> [INSTRUCTIONS FOR THE TASK]
Starting with the line that has "Blogs (62, 836)", retype each line down to the end of the entries below, without leaving any out or adding any.

::: DATASET RECORDS

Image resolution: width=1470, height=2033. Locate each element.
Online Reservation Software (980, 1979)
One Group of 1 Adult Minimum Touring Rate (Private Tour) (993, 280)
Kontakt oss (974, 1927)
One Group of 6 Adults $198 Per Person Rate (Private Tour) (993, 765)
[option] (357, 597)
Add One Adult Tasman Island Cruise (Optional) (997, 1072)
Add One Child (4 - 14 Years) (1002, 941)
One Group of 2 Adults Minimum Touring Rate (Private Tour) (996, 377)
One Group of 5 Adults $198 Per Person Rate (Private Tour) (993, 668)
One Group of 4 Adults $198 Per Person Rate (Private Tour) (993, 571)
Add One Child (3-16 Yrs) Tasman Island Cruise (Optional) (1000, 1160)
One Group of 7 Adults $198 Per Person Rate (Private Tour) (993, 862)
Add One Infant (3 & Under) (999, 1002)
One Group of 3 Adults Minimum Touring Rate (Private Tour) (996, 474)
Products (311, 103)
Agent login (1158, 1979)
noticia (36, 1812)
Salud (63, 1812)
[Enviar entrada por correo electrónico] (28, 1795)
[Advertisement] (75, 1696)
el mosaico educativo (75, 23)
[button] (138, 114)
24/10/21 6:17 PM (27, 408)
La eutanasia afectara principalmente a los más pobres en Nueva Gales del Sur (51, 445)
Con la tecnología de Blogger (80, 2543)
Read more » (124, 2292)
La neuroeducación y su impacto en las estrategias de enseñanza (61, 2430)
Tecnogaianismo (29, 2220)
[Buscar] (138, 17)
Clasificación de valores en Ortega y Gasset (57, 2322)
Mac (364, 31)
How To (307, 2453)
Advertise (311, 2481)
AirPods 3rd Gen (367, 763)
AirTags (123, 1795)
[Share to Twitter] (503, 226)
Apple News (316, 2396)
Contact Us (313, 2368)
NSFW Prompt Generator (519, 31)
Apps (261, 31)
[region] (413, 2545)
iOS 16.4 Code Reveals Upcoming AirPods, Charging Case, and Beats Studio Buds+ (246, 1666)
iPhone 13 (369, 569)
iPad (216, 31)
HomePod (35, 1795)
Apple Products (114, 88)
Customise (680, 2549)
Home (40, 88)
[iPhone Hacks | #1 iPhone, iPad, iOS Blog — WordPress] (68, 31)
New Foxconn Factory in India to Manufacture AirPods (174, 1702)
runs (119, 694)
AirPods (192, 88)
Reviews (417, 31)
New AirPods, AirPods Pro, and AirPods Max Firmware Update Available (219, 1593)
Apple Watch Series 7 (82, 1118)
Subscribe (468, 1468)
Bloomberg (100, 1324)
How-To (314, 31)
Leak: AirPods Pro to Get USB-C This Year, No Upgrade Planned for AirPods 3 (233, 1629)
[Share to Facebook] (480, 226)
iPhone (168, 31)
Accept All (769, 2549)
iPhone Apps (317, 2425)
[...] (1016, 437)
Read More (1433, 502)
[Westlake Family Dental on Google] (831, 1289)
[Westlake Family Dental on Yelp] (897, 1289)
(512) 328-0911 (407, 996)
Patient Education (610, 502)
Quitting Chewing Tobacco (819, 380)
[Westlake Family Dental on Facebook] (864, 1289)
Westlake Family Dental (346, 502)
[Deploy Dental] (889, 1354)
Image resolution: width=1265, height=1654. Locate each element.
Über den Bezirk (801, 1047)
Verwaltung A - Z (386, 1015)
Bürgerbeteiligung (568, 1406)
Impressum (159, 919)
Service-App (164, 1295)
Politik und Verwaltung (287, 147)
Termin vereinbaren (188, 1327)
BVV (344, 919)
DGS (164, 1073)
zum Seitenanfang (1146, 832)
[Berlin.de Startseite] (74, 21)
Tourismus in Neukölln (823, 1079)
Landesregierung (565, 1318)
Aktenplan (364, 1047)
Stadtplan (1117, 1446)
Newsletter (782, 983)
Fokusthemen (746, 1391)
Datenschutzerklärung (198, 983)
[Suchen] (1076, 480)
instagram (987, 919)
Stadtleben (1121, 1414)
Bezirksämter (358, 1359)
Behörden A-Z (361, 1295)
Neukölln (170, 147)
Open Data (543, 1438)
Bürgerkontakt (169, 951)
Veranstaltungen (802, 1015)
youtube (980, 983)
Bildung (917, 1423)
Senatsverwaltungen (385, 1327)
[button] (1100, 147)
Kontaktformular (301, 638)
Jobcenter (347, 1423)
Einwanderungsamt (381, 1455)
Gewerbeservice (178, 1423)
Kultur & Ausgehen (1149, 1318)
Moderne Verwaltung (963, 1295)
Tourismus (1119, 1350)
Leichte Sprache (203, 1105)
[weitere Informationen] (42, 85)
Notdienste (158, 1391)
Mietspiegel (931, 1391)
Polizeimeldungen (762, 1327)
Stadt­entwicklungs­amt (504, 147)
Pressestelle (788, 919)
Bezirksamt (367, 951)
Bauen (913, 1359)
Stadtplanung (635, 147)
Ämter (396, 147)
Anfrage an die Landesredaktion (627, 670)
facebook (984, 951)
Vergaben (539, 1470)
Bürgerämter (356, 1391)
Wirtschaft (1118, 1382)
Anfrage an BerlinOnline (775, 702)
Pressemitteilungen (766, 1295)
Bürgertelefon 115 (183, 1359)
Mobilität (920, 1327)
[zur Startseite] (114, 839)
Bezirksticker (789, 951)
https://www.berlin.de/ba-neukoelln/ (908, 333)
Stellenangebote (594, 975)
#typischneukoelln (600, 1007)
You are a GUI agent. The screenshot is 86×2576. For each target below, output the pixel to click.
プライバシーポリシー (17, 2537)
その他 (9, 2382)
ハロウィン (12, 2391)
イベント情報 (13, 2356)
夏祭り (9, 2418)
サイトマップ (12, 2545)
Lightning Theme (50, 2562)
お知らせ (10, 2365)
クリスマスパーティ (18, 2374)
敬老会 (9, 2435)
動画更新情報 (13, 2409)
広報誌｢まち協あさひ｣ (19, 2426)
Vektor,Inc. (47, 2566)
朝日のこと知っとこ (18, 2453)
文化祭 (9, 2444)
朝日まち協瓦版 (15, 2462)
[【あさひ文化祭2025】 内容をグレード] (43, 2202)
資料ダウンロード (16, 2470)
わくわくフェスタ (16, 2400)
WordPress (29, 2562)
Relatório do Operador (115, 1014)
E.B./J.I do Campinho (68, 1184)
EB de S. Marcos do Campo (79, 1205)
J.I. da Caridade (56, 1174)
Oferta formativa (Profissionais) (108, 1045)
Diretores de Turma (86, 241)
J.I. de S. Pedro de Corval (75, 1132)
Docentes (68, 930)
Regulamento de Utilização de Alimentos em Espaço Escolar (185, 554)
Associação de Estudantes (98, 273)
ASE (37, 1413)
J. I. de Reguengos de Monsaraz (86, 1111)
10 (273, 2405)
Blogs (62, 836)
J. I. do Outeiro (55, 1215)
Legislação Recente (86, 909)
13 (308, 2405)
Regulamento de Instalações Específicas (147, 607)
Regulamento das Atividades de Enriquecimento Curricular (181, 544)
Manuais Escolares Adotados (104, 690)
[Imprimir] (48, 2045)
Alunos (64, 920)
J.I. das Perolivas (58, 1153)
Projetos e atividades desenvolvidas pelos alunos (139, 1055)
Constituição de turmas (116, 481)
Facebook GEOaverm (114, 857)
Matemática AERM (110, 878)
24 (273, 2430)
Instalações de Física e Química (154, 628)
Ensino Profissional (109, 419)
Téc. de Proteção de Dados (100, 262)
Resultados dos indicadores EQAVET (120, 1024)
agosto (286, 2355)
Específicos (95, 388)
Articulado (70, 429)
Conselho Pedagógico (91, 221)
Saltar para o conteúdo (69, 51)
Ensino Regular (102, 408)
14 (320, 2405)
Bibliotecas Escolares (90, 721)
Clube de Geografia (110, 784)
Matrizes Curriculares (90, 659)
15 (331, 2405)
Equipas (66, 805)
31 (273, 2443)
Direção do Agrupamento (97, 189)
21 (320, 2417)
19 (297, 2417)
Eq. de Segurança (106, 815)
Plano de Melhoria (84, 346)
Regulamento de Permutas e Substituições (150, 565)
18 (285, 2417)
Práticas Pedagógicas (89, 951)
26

::::::

> [RESULT FOR THIS TASK]
Blogs (62, 836)
J. I. do Outeiro (55, 1215)
Legislação Recente (86, 909)
13 (308, 2405)
Regulamento de Instalações Específicas (147, 607)
Regulamento das Atividades de Enriquecimento Curricular (181, 544)
Manuais Escolares Adotados (104, 690)
[Imprimir] (48, 2045)
Alunos (64, 920)
J.I. das Perolivas (58, 1153)
Projetos e atividades desenvolvidas pelos alunos (139, 1055)
Constituição de turmas (116, 481)
Facebook GEOaverm (114, 857)
Matemática AERM (110, 878)
24 (273, 2430)
Instalações de Física e Química (154, 628)
Ensino Profissional (109, 419)
Téc. de Proteção de Dados (100, 262)
Resultados dos indicadores EQAVET (120, 1024)
agosto (286, 2355)
Específicos (95, 388)
Articulado (70, 429)
Conselho Pedagógico (91, 221)
Saltar para o conteúdo (69, 51)
Ensino Regular (102, 408)
14 (320, 2405)
Bibliotecas Escolares (90, 721)
Clube de Geografia (110, 784)
Matrizes Curriculares (90, 659)
15 (331, 2405)
Equipas (66, 805)
31 (273, 2443)
Direção do Agrupamento (97, 189)
21 (320, 2417)
19 (297, 2417)
Eq. de Segurança (106, 815)
Plano de Melhoria (84, 346)
Regulamento de Permutas e Substituições (150, 565)
18 (285, 2417)
Práticas Pedagógicas (89, 951)
26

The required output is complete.